Snort mailing list archives
Re: how to plain a sensor capacity
From: "Alex Butcher, ISC/ISYS" <Alex.Butcher () bristol ac uk>
Date: Tue, 25 Jan 2005 16:38:05 +0000
--On 25 January 2005 10:00 +0100 Alessandro Fiorenzi <a.fiorenzi () infogroup it> wrote:
I have question that is very important, I am going to deploy a server that will monitor the traffic of 3/4 networks The mail problem is undestand how to choise hardware, because if it is true that is possible to install a 4 Ethernet on a single pci-x is not so clear that the cpu and the bus could manage a throughput of 400Mbit or more that come from a single pci-x slot or from 3 pci-x
First of all, a single PCI-X 533 bus is theoretically good for a maximum of: 64 bits * 133MHz * 4 = 34.048Gbit/s or 4.3Gbyte/sSecondly, many machines (e.g. those based on the Intel E7520 chipset) are now shipping with multiple PCI-X connectors.

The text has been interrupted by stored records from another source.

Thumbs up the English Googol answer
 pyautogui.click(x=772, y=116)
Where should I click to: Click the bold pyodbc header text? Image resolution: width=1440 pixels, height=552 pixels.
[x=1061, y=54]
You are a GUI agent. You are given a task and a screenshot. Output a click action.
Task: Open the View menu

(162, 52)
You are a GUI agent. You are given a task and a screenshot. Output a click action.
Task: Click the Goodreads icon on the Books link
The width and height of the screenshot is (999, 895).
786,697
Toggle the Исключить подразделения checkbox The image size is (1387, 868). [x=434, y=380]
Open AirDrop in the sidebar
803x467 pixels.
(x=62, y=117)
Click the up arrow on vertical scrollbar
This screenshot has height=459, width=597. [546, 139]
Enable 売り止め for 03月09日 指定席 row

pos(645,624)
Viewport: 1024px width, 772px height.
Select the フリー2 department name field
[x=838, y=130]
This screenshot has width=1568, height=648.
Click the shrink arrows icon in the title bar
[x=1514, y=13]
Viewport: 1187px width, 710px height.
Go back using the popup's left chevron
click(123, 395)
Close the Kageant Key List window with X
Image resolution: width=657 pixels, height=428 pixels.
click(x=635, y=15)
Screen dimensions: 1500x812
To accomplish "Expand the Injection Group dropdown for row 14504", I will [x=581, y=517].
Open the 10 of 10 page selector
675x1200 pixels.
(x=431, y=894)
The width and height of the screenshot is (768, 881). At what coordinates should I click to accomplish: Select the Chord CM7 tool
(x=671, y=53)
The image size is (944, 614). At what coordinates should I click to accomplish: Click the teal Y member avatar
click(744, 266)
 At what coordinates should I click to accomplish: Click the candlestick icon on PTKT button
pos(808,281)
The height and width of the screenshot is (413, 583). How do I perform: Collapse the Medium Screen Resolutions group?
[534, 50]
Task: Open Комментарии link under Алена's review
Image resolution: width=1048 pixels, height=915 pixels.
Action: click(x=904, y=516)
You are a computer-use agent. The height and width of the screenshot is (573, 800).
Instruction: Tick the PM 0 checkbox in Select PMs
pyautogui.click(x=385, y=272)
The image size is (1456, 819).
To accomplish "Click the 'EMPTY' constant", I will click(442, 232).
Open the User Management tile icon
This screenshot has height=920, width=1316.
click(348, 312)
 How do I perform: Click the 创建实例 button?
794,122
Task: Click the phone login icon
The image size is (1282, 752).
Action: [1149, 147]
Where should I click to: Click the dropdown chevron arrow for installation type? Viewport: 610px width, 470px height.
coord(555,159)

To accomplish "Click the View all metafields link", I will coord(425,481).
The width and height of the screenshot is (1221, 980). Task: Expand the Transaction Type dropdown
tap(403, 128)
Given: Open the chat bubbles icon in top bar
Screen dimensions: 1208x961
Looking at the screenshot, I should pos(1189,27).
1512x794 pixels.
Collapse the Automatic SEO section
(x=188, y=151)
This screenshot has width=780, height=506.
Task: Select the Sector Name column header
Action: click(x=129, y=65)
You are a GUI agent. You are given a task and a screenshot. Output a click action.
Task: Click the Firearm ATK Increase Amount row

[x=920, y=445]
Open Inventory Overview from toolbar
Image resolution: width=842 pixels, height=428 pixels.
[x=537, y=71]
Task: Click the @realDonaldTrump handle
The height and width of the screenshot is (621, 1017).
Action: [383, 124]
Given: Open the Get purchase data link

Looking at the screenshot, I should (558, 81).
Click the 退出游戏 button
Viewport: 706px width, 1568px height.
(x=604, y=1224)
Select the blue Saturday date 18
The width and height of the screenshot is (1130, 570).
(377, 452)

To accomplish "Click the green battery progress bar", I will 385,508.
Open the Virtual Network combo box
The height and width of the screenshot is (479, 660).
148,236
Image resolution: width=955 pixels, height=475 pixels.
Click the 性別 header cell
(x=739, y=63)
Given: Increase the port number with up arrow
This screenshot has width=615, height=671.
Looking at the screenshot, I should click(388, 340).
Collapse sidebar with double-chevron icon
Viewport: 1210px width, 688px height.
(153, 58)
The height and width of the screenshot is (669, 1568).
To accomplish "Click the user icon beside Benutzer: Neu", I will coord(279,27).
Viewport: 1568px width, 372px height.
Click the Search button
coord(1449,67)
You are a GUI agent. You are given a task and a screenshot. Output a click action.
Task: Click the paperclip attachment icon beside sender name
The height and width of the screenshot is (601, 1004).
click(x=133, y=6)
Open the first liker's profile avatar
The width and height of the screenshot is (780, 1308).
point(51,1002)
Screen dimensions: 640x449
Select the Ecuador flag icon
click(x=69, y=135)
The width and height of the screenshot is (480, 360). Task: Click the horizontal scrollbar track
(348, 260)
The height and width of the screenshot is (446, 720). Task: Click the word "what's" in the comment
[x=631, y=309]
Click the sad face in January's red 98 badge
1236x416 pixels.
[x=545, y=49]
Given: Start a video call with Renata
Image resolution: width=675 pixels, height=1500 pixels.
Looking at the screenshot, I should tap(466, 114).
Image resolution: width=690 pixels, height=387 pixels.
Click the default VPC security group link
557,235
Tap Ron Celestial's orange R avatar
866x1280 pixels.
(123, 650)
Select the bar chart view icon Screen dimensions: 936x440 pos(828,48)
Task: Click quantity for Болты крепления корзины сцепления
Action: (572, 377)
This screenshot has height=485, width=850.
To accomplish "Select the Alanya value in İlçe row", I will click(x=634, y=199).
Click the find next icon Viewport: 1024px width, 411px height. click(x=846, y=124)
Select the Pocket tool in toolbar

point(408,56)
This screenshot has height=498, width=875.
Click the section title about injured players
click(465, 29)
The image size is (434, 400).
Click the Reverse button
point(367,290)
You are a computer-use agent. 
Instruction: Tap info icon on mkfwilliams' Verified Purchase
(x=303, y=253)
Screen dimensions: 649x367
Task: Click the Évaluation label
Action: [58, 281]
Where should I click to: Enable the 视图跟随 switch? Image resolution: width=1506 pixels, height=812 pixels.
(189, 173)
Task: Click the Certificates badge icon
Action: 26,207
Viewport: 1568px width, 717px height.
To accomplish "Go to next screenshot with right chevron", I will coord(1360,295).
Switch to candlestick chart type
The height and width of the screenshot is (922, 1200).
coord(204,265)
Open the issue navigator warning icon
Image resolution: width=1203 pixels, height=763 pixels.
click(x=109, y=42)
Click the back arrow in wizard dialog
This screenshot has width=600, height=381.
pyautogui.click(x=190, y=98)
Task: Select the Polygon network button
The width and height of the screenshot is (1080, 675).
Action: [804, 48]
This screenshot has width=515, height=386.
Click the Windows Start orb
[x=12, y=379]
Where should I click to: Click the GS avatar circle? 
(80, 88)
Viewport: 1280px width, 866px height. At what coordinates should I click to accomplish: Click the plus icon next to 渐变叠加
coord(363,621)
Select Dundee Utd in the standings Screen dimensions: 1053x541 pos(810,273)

I hope that at least some of these actually have completely separate pathways, but the documentation I've read so far is rather vague.
In terms of physical installation, there are dual- and quad-port cards available, such as the Intel 1000MT <http://www.intel.com/network/connectivity/products/pro1000mt_quad_server_adapter.htm>, giving 4 ports per PCI-X slot.
Finally, from the software point of view, there are a number of performance enhancements available. Assuming you're planning on using Linux:
1) NAPI (New API) reduces interrupt load from NICs on busy segments by coalescing packets. This is reportedly transparent to libpcap and the rest of the application layer. If you pick the right card, the driver will support NAPI. The drivers for Intel's cards support NAPI.
2) Phil Wood's libpcap <http://public.lanl.gov/cpw/> improves the efficiency of packet capture. Applications using libpcap might need to be recompiled and relinked against the new libpcap.
3) <http://www.ntop.org/PF_RING.html>
The question is when snort or tcpdump works sniffing the traffic does work on ram or directly to the interface memory?
As I understand it, in normal operation, the NIC transfers packets into main memory using DMA then signals the OS by raising an interrupt. readme.ring in Phil Wood's libpcap explains the rest.
If it works on interface memory I should choise a network adapter with large buffers and would use throughput of the bus to choise the right cpu Instead if it works on computer memory I should use the time to move information from ethernet interface to ram, the bus throughput to choise the right cpu
I'm planning on making my first sensor a dual-processor Xeon 'Nocona'/E7520 (i.e. 800MHz FSB) machine with two Intel quad-port 1000MT cards. I plan to make more and more ports active until it cannot cope, then back off.
Thanks in advance
Corrections, clarification and elaboration welcomed. Best Regards, Alex. -- Alex Butcher: Security & Integrity, Personal Computer Systems Group Information Systems and Computing GPG Key ID: F9B27DC9 GPG Fingerprint: D62A DD83 A0B8 D174 49C4 2849 832D 6C72 F9B2 7DC9 ------------------------------------------------------- This SF.Net email is sponsored by: IntelliVIEW -- Interactive Reporting Tool for open source databases. Create drag-&-drop reports. Save time by over 75%! Publish reports on the web. Export to DOC, XLS, RTF, etc. Download a FREE copy at http://www.intelliview.com/go/osdn_nl _______________________________________________ Snort-users mailing list Snort-users () lists sourceforge net Go to this URL to change user options or unsubscribe: https://lists.sourceforge.net/lists/listinfo/snort-users Snort-users list archive: http://www.geocrawler.com/redir-sf.php3?list=snort-users
Current thread:
- how to plain a sensor capacity Alessandro Fiorenzi (Jan 25)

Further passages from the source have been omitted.